Ed è guardando agli esperimenti fatti per fronteggiare l’emergenza – continua Bernabei – che si può apprezzare il valore aggiunto dell’epidemia, come stimolo per migliorare i sistemi e i modelli organizzativi e per gestire in modo innovativo le situazioni più critiche. «E tutto ciò al Gemelli avviene proprio grazie alla vocazione pubblica e al bilancio privato della fondazione, che la rende capace di sperimentare».

«Se la salute, infatti», ­prosegue Cricelli, «è un diritto, e come interesse pubblico va tutelato dallo Stato, l’erogazione della prestazione può ben avvenire attraverso un sistema differenziato; e questo tratto rappresenta una componente genetica del nostro SSN, fin dalla sua fondazione». Il COVID-19, in tal senso, ha dimostrato la capacità di reagire degli operatori e l’incapacità del sistema sanitario di fare sistema. «I medici di medicina generale»,­ continua Cricelli, «nell’emergenza, hanno dimostrato di essere un baluardo perfettamente integrato nel sistema». E conclude: «Ora, in vista dell’autunno, bisogna collaborare per rimettere in sicurezza le categorie fragili e assicurare la corretta presa in carico dei pazienti nella fase di rientro».

In tal senso, il coronavirus sembra aver dato una grande lezione sul valore della sanità pubblica al Paese ­– asserisce Alfano: «L’emergenza, infatti, ha finalmente portato al superamento di quell’equivoco culturale che vuole la sanità pubblica e privata avversarie. Nell’esperienza del COVID-19 ­hanno dimostrato di essere valide alleate; dando solida prova dell’unità, oltre che dell’universalità, del SSN». La componente privata, soprattutto guardando al contributo del San Donato, «ha dato il meglio di sé», prosegue Alfano, «consentendo di alleggerire il carico del settore pubblico nella fase acuta della crisi e di dare risposta ai bisogni dei pazienti non-Covid subito dopo la riapertura». È quindi importante tenere a mente, anche per il futuro, che la natura del soggetto non è la natura della prestazione: quest’ultima rimane intrinsecamente pubblica, e la speranza per il futuro è che tutti gli attori coinvolti continuino a collaborare secondo le logiche della sussidiarietà.

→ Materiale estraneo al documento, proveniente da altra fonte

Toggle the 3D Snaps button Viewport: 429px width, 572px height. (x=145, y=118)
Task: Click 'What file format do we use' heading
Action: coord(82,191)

Il ministro Speranza nel suo intervento osserva come l’emergenza abbia consentito di recuperare e riscoprire il senso di responsabilità e comunità in un’esperienza civica diffusa. E continua: «Quanto sperimentato durante l’emergenza consente di dichiarare chiuda la stagione dei tagli in sanità: abbiamo una nuova consapevolezza del valore del nostro SSN e il tempo è ormai maturo per un nuovo patto-Paese che veda la salute come bene e fondamento principale della nostra società». E, riprendendo le parole di Papa Francesco, conclude: «Per non sprecare questa crisi è necessario tornare ad investire nella spesa sanitaria, poiché non è spesa improduttiva, ma premessa essenziale per garantire a tutti un’adeguata qualità di vita».

I rischi a cui guardare nel prossimo futuro riguardano quindi i problemi ancora insoluti, come la coerenza organizzativa e l’uniformità delle prestazioni – rileva Cricelli. E in questo senso ­è essenziale ripensare i servizi, puntando sui modelli (come l’assistenza domiciliare) che consentano di venir incontro alle esigenze attuali – asserisce Barnabei. Per far questo ­– conferma Alfano – è necessario puntare soprattutto sull’integrazione del servizio tra ospedali e territorio. E in questo bisogna promuovere un cambiamento culturale all’insegna della collaborazione di scopo e della prossimità – conclude Speranza.

L’incontro, soprattutto avendo a mente la situazione degli ultimi giorni, si chiude con un appello: «I numeri del futuro», afferma il ministro, «dipendono da ciascuno di noi. Ognuno di noi gioca un ruolo importante per vincere la sfida che abbiamo di fronte».